Thursday, February 16, 2017

Alan Cober and Friends

When I visited the Norman Rockwell Museum last summer, it wasn't originally to see the Rockwell art. I had heard they were hosting an exhibit of work by illustrator Alan Cober, one of my all-time favorites (written about here).

Well, it turned out it wasn't just about Cober's work. While the exhibit contained a collection of Cober's notebooks and sketchbooks, it was accompanied by a number of other works by 20th century illustrators who moved illustration from the pictorial tradition of Rockwell to the provocative works we know today.

I only took a few photos, but here they are.

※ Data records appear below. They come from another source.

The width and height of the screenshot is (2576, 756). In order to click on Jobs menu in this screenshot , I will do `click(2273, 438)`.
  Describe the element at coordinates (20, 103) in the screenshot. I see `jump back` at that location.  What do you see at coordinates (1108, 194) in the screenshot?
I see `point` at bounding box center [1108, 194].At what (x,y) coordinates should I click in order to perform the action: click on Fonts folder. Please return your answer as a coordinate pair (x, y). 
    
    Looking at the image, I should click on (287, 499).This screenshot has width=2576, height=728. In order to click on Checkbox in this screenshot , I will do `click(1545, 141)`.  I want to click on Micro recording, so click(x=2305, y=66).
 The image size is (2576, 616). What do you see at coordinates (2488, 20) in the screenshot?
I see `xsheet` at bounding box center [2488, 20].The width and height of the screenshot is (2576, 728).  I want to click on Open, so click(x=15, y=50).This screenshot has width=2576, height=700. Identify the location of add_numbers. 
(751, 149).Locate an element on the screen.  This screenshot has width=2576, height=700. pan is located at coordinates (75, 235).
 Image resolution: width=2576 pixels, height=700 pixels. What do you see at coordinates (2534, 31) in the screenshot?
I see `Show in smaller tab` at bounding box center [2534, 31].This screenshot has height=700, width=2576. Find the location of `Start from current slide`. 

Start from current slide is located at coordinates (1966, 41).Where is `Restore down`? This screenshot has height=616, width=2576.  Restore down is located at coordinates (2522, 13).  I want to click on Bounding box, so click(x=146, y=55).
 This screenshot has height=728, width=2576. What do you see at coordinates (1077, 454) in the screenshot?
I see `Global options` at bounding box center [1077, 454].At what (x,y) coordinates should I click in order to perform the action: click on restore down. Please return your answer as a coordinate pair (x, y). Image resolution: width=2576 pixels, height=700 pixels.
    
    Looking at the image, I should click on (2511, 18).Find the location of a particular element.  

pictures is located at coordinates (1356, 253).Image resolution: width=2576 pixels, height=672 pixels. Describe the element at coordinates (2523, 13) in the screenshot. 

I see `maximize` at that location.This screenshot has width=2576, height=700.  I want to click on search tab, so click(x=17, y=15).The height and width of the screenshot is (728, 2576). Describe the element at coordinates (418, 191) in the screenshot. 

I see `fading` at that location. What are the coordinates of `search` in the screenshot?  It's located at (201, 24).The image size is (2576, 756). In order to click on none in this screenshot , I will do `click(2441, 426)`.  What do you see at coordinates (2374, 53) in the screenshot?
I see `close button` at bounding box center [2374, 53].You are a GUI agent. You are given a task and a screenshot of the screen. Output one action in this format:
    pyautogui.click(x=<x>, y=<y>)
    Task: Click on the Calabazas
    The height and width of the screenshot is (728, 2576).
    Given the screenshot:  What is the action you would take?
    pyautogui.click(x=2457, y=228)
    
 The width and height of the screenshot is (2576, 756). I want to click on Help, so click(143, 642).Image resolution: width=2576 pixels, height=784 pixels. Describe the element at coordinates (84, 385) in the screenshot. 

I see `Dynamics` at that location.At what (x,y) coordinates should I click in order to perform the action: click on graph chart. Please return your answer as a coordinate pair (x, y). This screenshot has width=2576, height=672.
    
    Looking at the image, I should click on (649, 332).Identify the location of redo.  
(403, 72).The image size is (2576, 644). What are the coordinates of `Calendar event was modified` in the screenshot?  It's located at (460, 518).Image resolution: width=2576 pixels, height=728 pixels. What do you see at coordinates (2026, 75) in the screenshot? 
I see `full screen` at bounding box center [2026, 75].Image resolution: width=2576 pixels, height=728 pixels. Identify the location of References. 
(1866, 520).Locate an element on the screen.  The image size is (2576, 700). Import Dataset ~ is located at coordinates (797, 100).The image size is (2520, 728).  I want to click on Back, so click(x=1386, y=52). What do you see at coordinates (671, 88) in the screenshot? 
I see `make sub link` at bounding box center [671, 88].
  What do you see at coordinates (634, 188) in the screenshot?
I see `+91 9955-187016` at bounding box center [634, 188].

This self-portrait is from 1997, the year before Cober died at age 63. This was the accompanying text:

Alan E. Cober was a fearless and inventive artist who brought the precepts of modernism to published illustration. He rejected realism in favor of an expressive, symbolic approach to his art, which was designed to enhance and interpret rather than mimic textual content. In this captivating self-portrait, one of his last major works, skulls, skeletons, and shamanistic figures surround him — odd forebearers of the artist’s passing in 1998.
A case nearby held one of his president sketchbooks from 1980:


With this accompanying text:
A spiritual descendant of the nineteenth and twentieth century artist/journalis, Alan E. Cober loved to draw, and he filled hundreds of sketchbooks with everything from observational sketches and notations to more complete paintings. This compelling visual journal followed Jimmy Carter’s unsuccessful second-term presidential campaign, and was signed by Carter himself. Cover’s sketchbooks also captured the experiences of institutionalized psychiatric patients, prison inmates, and the elderly — drawings published in The Forgotten Society, a book released by Dover Books in 1972 and reissued in 2011.
Cober kept special notebooks where he made sketches of friends and family on their birthdays:


It's a lousy photo but an inspirational idea.

I recorded only two of the images by other illustrators:


Brad Holland
The Metaphysician, 1991
Holland's career started in 1967, emphasizing the visual metaphor rather than literal representation or the rendering of other people’s ideas.


Anita Kunz
Silent Night, Endless Fight, 2005 (New Yorker cover)

Wow, that is a piece of art that does everything right, and that I bet could unite Red and Blue America.